Record list —
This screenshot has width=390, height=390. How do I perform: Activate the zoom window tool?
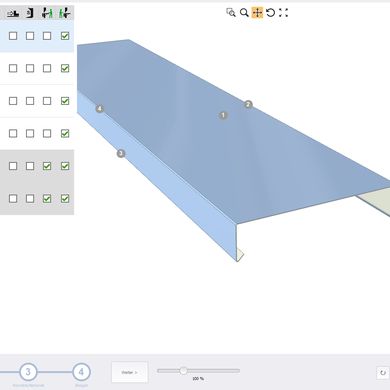[231, 13]
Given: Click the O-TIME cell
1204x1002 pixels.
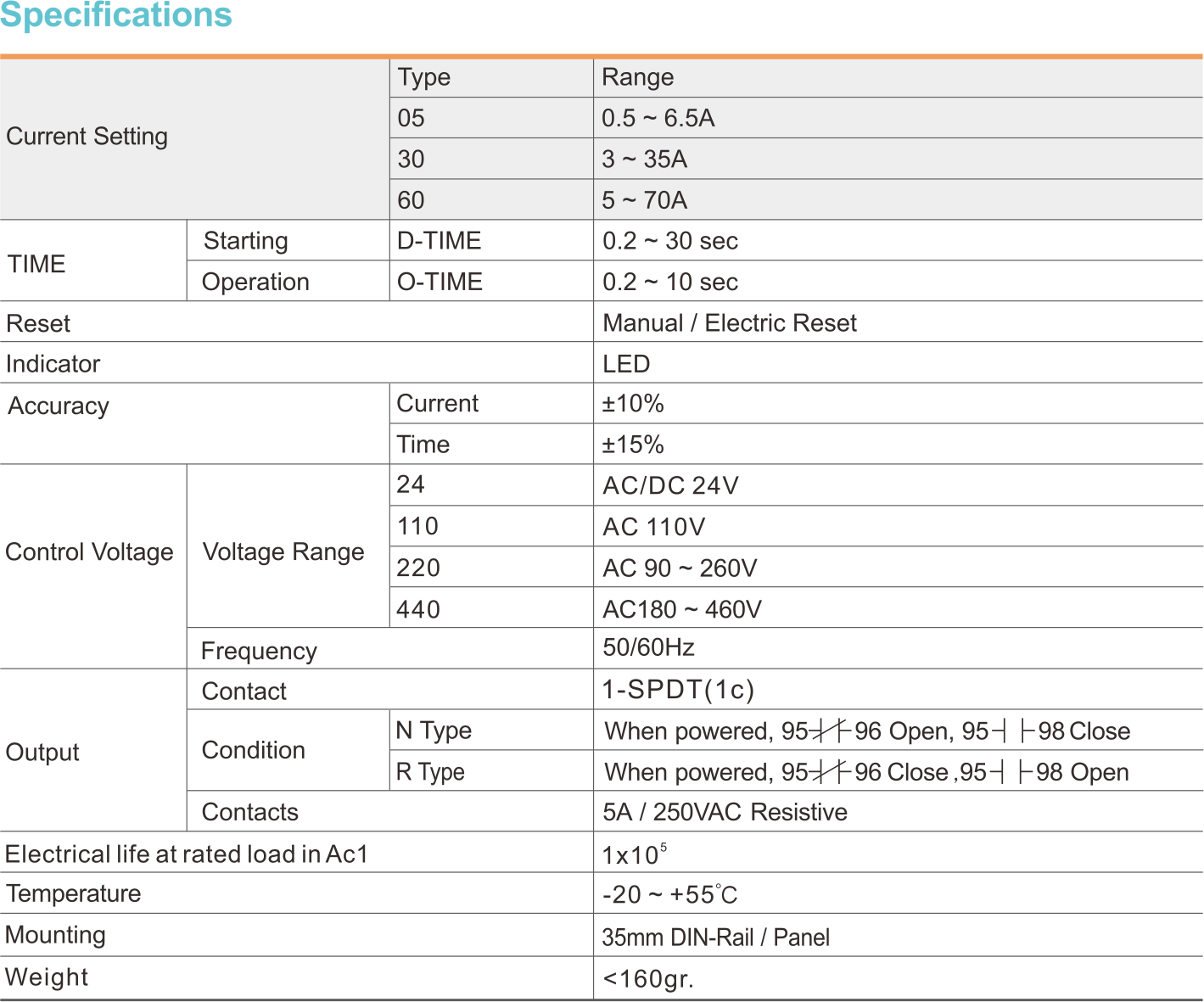Looking at the screenshot, I should click(440, 282).
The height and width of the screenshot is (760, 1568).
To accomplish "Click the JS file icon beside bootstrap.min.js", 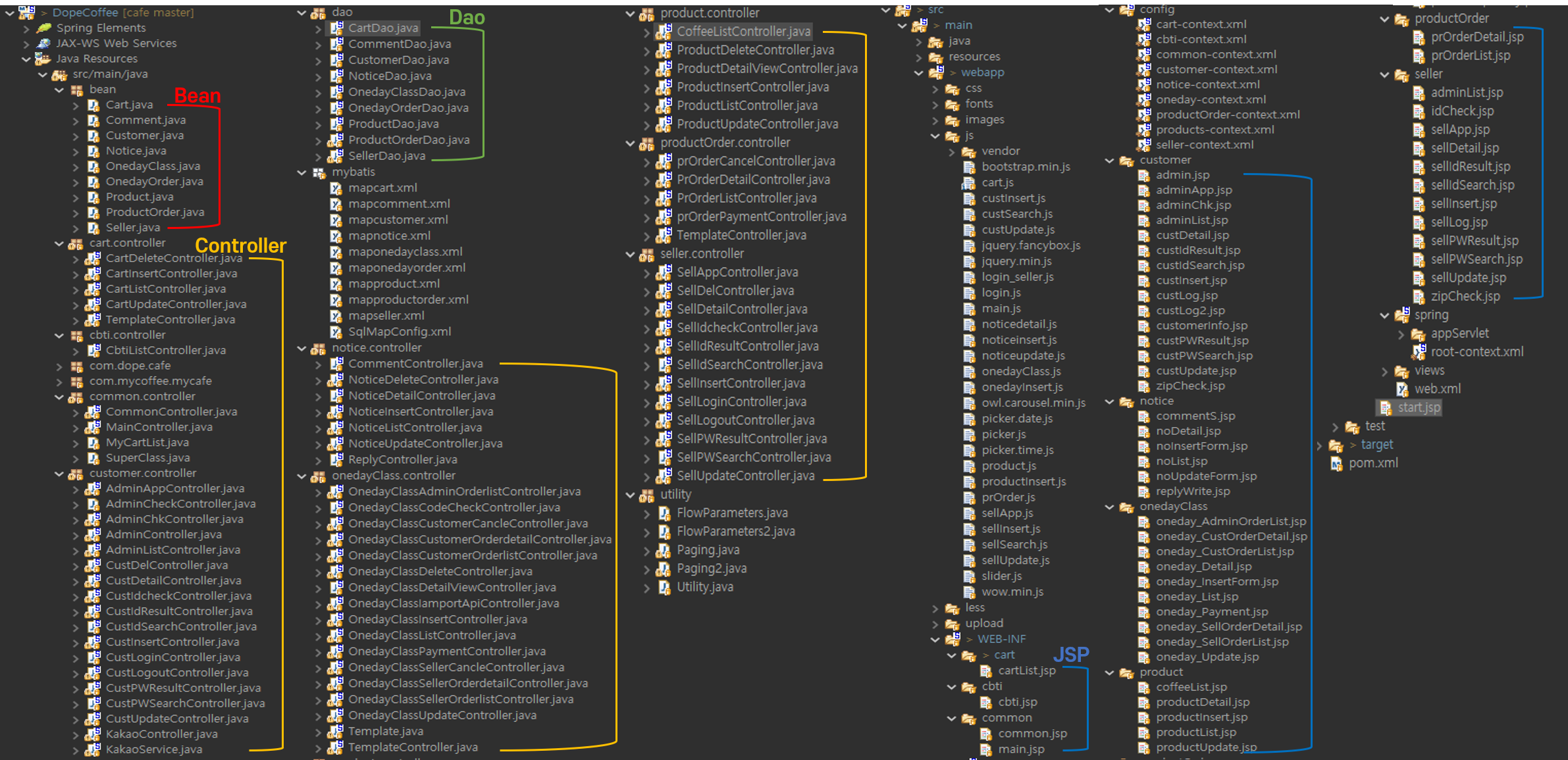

To be done —
Change "screenshot" to "image" in the lines starting with the line containing "The height and" and going on through the end of the material, keeping everything else as it is. Omit the pictures from the answer.

Answer —
The height and width of the image is (760, 1568).
To accomplish "Click the JS file icon beside bootstrap.min.js", 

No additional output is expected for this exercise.